--- THE EXERCISE ---
Rewrite the material below as a JSON list of strings, one string per line, skipping blank lines and leaving out the pictures.

--- DATA FOR THIS TASK ---
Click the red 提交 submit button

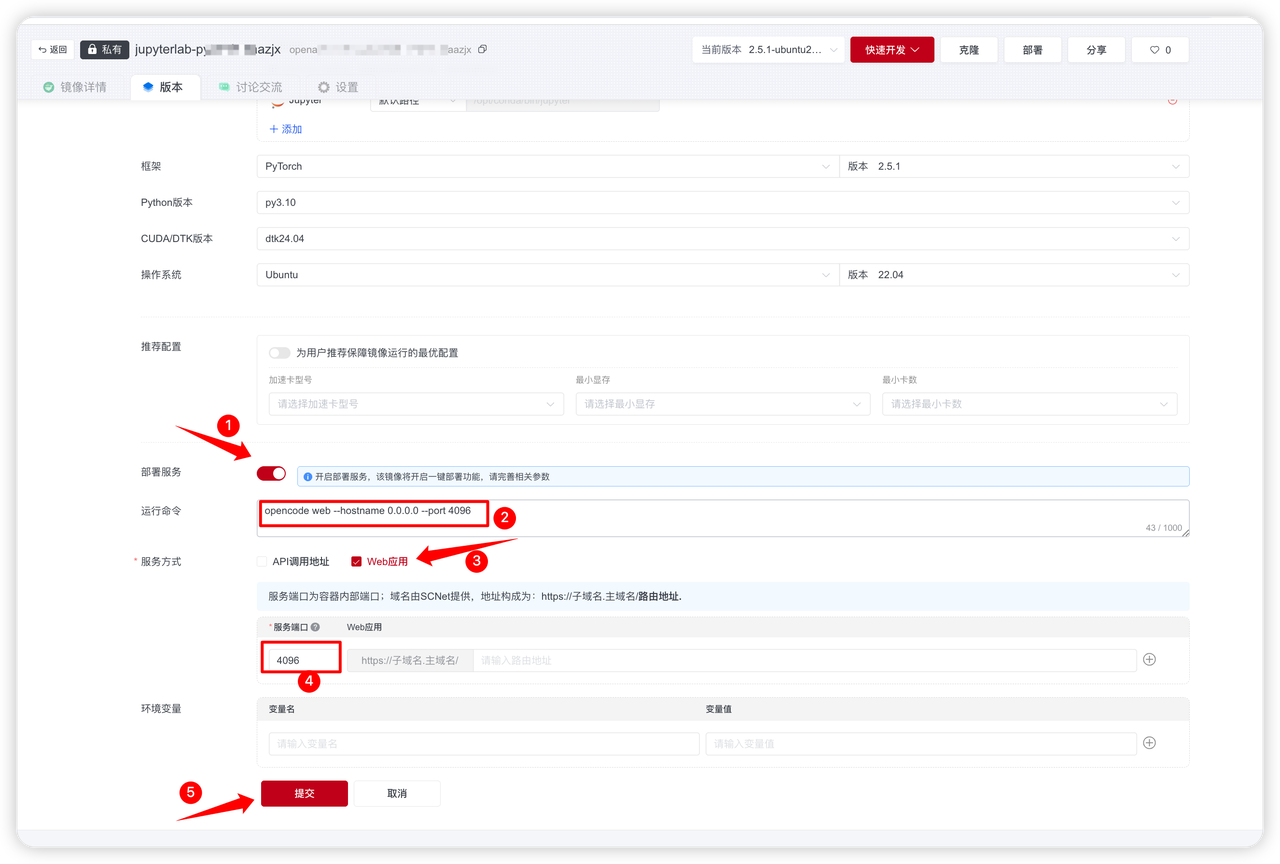tap(304, 793)
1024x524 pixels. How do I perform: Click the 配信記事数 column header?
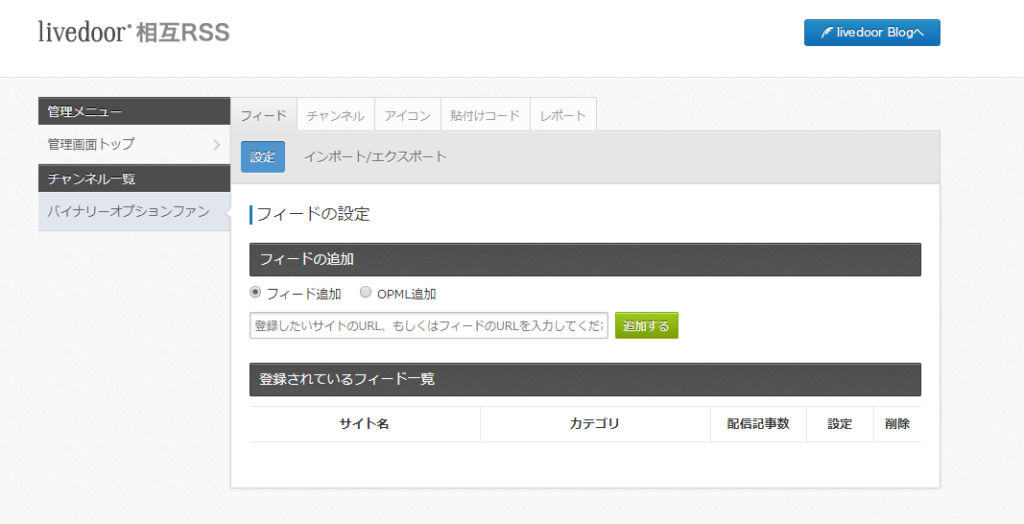[x=758, y=424]
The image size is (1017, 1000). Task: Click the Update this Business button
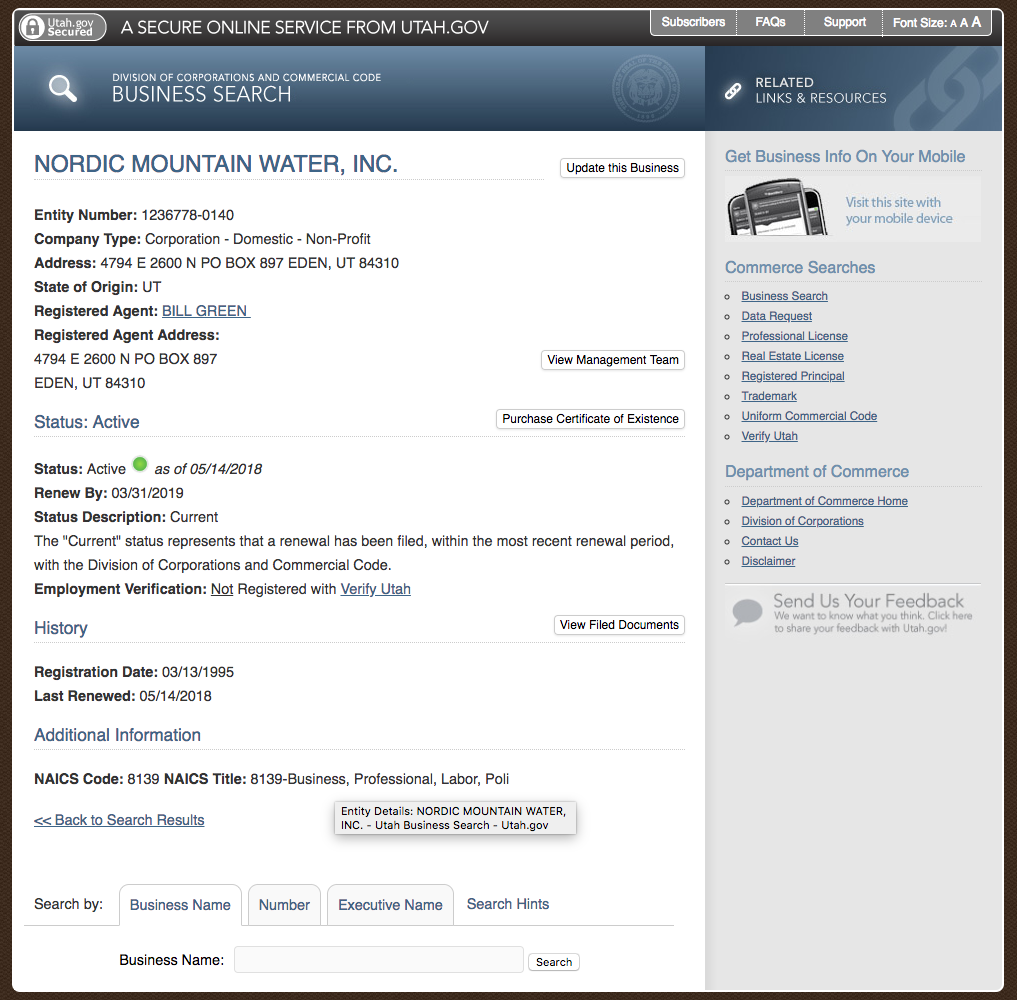coord(622,168)
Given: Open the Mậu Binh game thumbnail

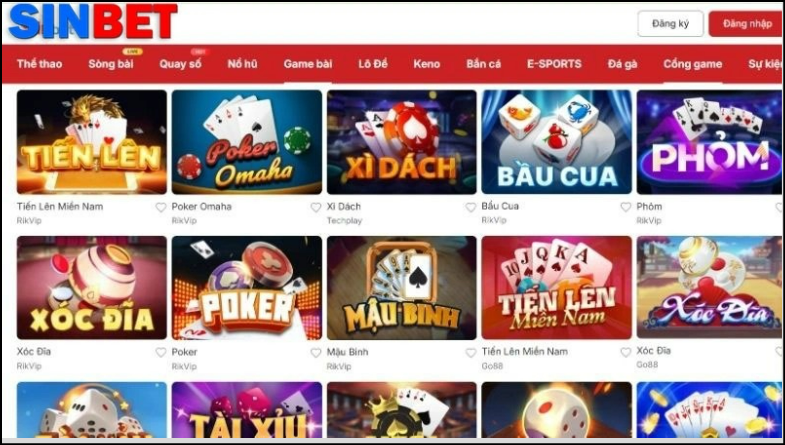Looking at the screenshot, I should click(x=402, y=288).
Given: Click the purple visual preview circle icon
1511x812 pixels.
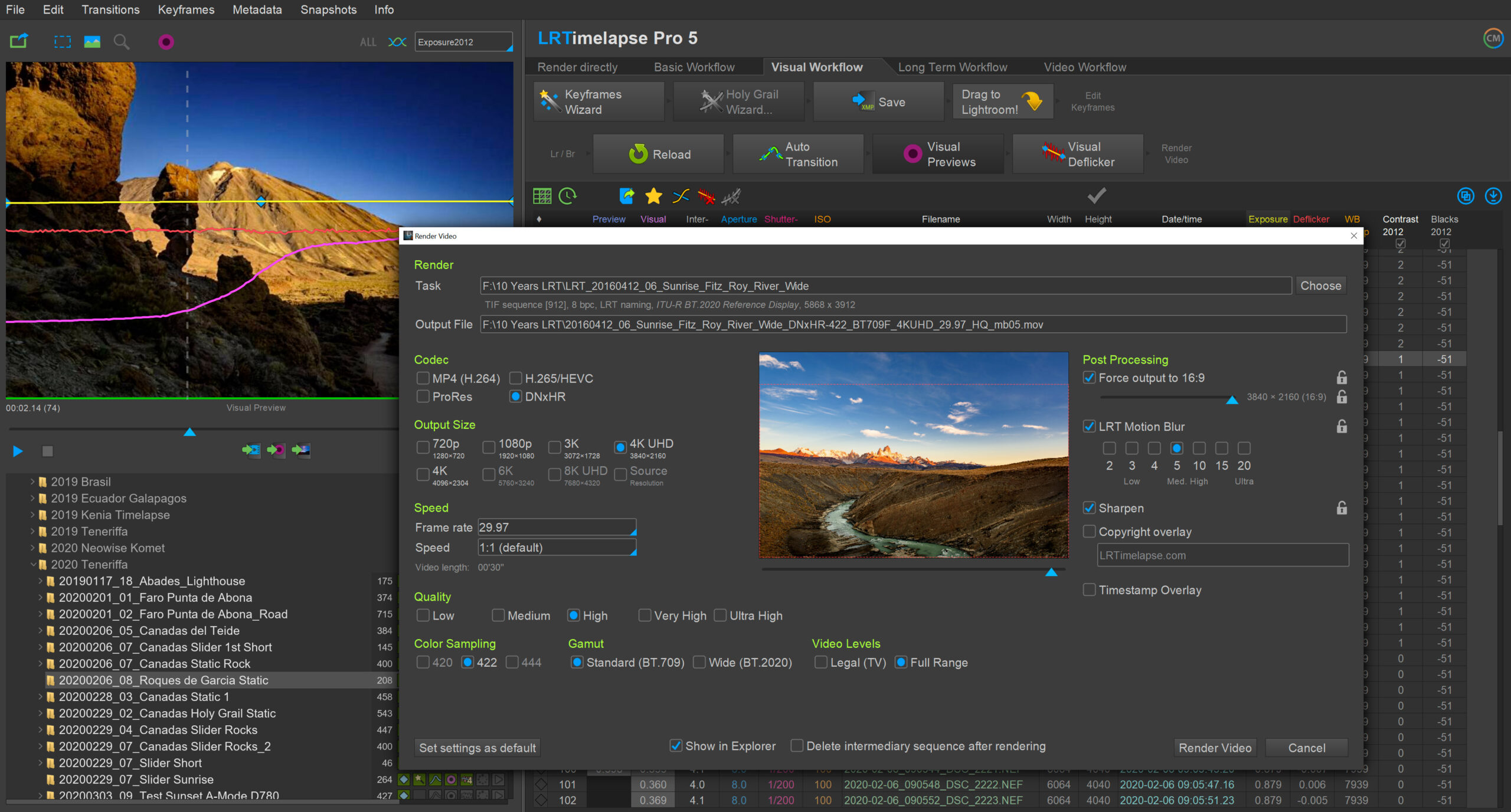Looking at the screenshot, I should coord(166,42).
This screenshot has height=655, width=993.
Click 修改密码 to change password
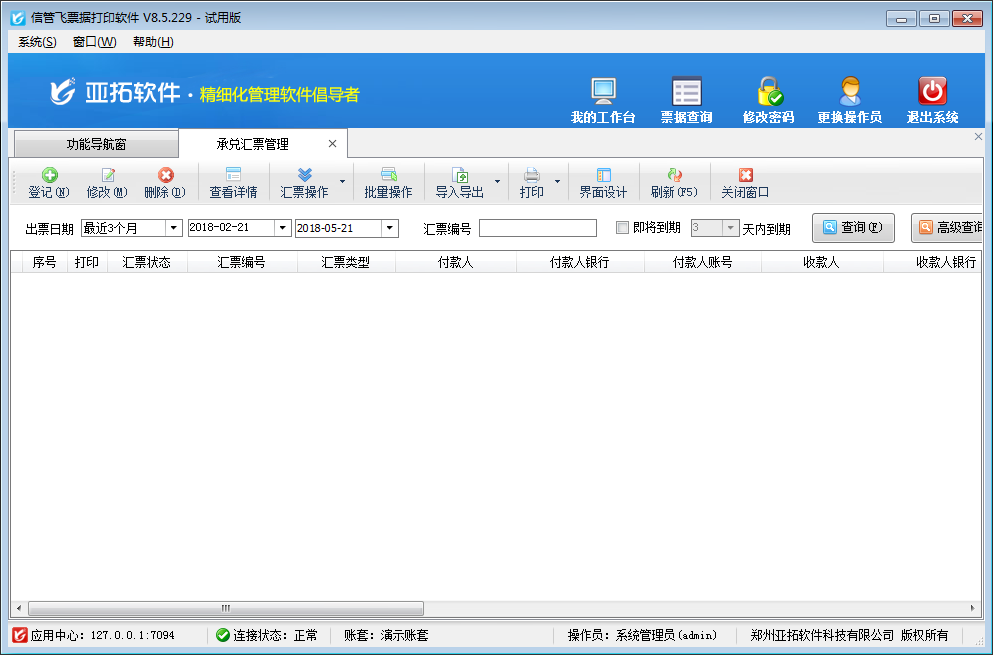coord(767,95)
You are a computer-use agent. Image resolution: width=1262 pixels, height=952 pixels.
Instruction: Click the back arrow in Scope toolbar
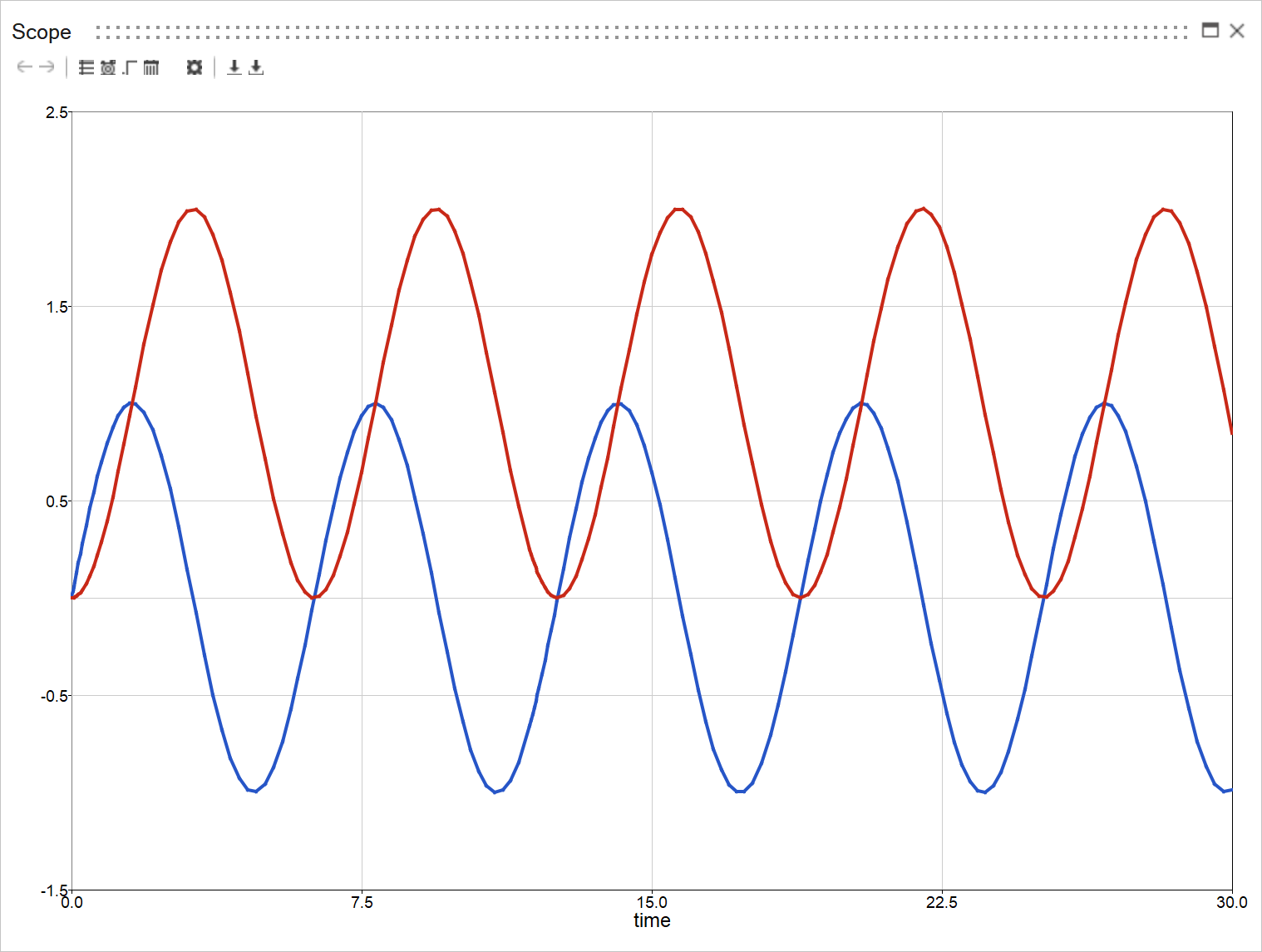pos(24,67)
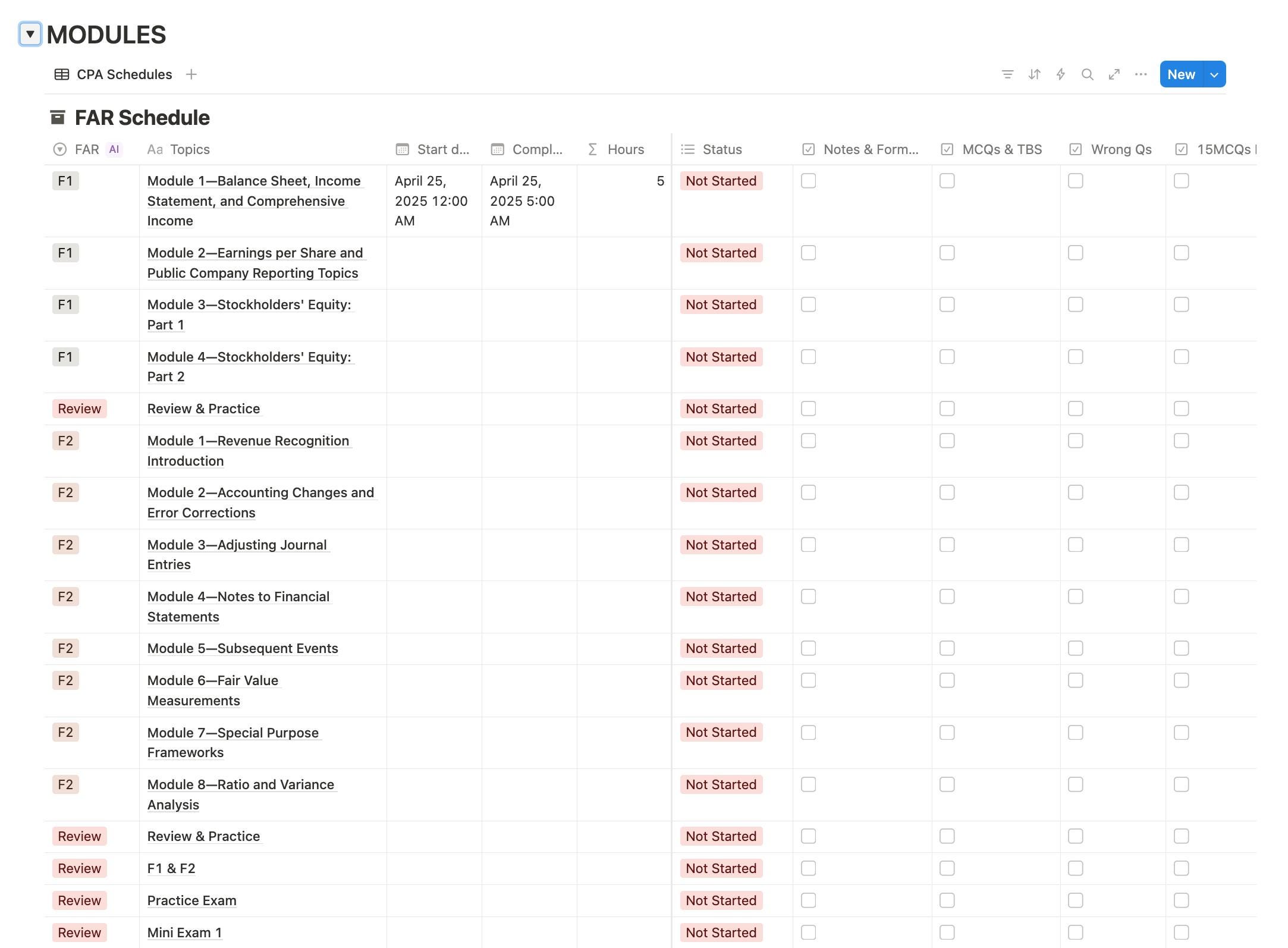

--- EXPECTED OUTPUT ---
[
  "Click the red 提交 submit button",
  "tap(304, 793)",
  "1024x524 pixels. How do I perform: Click the 配信記事数 column header?",
  "[x=758, y=424]",
  "The image size is (1017, 1000). Task: Click the Update this Business button",
  "coord(622,168)",
  "Given: Open the Mậu Binh game thumbnail",
  "Looking at the screenshot, I should click(x=402, y=288).",
  "Given: Click the purple visual preview circle icon",
  "1511x812 pixels.",
  "Looking at the screenshot, I should coord(166,42).",
  "This screenshot has height=655, width=993.",
  "Click 修改密码 to change password",
  "coord(767,95)",
  "You are a computer-use agent. Image resolution: width=1262 pixels, height=952 pixels.",
  "Instruction: Click the back arrow in Scope toolbar",
  "pos(24,67)"
]